Rieron ambos, malvadamente.

Tal como habían acordado almorzaron en un reservado del Majestic y permanecieron juntos hasta las nueve de la noche en el apartamento de él, buena parte de ese tiempo en la cama del dormitorio, disfrutando de sus cuerpos.

A las nueve ella cogió un taxi que su compañero sexual había llamado, y a las nueve y veinte se bajaba delante de la puerta de la entrada a la lujosa villa en la que vivían el potentado y ella. Abrió y cerró la pesada puerta metálica, atravesó el jardín, llegó a la vivienda y entró.

Ella poseía un excelente olfato. Notó inmediatamente en el aire del amplio salón un olor que no era el habitual. Encendió la luz. La hermosa y cara araña del techo iluminó profusamente la estancia. Entonces se llevó una gran sorpresa. El hombre con el que había hablado por la mañana y entregado un libro con dinero y llaves dentro, acababa de levantarse del sofá y venía rápido hacia ella. Vestía el mismo traje, pero la expresión de su rostro era totalmente diferente. Ahora no mostraba amabilidad ninguna. Todo lo contrario. Mostraban tan intensa maldad que la hizo estremecerse de miedo.

La inmediata acción de él fue tan rápida e inesperada que, antes de ella poder realizar gesto de defensa alguno, el puño americano que él llevaba en la mano enguantada golpeó tan violentamente su mejilla derecha que la mujer infiel cayó fulminada, inconsciente, al suelo donde su cabeza emitió un sonido sordo al golpearlo.

Cuando su marido regresó a casa, pasada la medianoche, encontró a su joven esposa tendida en el suelo, atada por las muñecas a los pies de la cama, desnuda con las piernas abiertas, con un tanga metido en la boca para que no pudiese gritar y estrangularla sin que ofreciese resistencia alguna.

Cuando le hicieron la autopsia averiguaron que ella había sido violada varias veces con preservativo.
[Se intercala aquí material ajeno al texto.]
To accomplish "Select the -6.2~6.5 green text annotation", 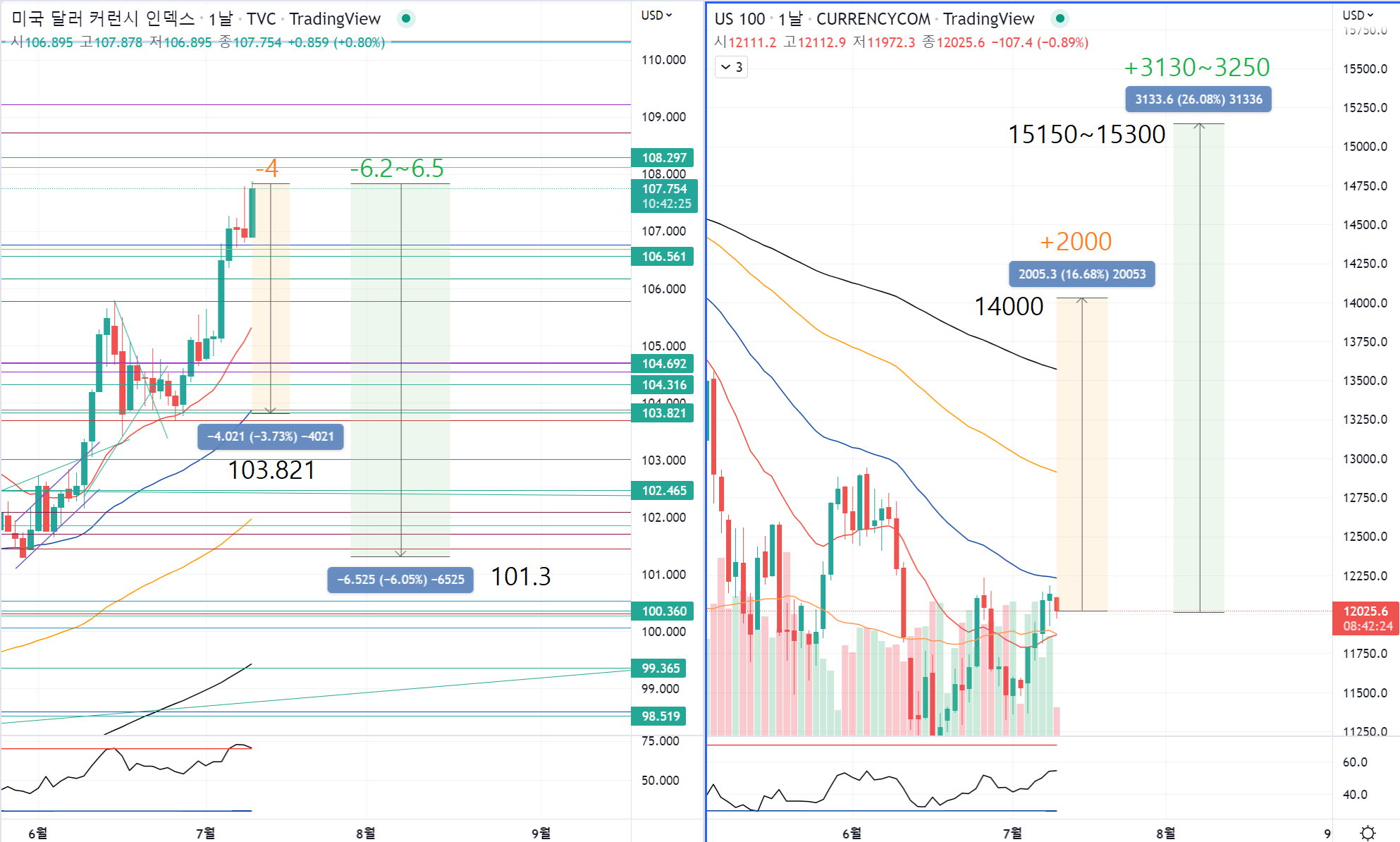I will click(x=397, y=169).
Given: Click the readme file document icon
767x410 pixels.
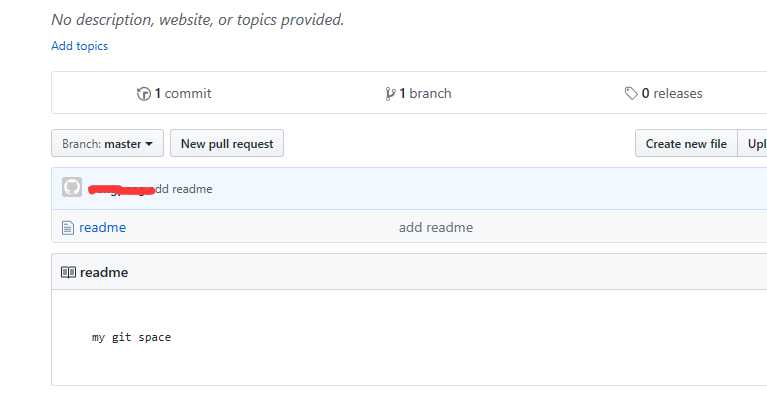Looking at the screenshot, I should (x=68, y=228).
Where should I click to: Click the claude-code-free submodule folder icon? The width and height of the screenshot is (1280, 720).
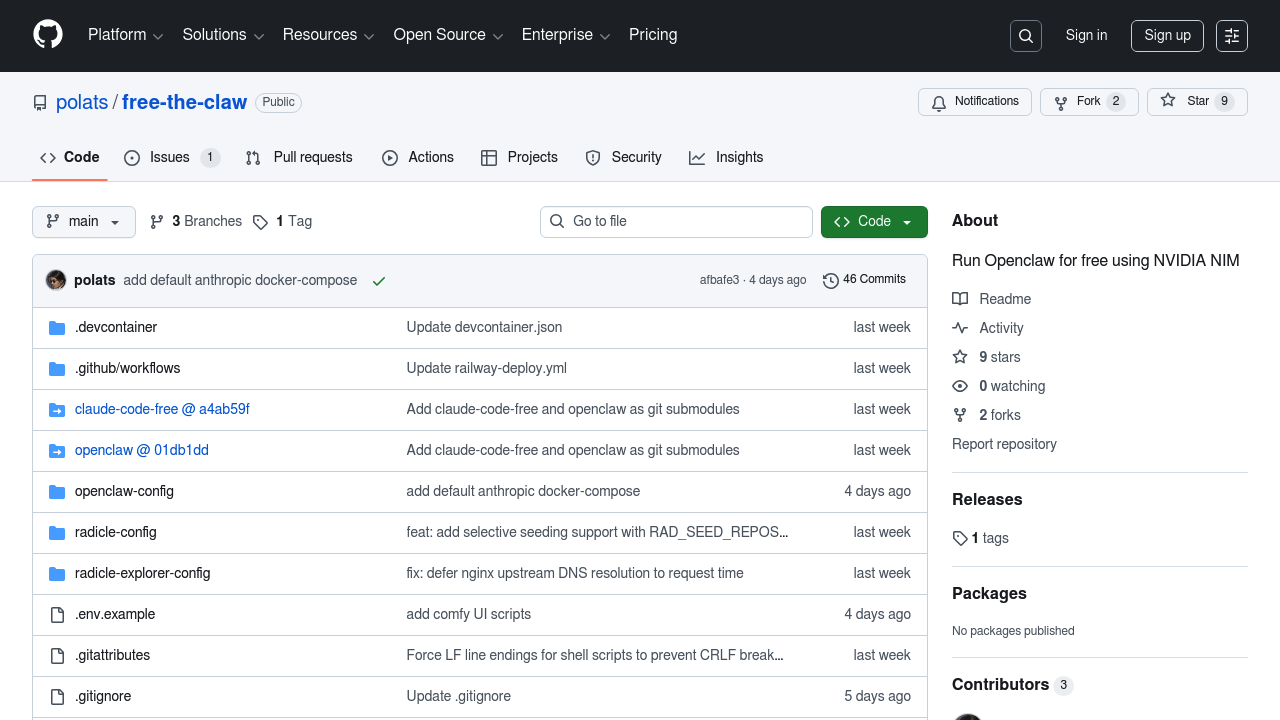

Su asesino, existía la posibilidad de que estuviese fichado y por ello había tomado la precaución de usar guantes y condones para evitar dejar huellas dactilares o huellas de su ADN.

La autopsia también reveló que había muerta entre las diez y las diez y media. A esa hora, su afligido marido quedaba fuera de toda posible sospecha, por haber estado desde las nueve hasta la medianoche, en compañía de una veintena de hombres de negocios en la convención que celebraron.

Las joyas de ella y de él se las había llevado el asaltante al que nunca apresaron. El desconsolado viudo trató de aliviar su inmensa, falsa desdicha, realizando un crucero alrededor del mundo.

Quienes aseguran que algunos capitalistas son personas carentes de escrúpulos y de conciencia, no siempre están equivocados.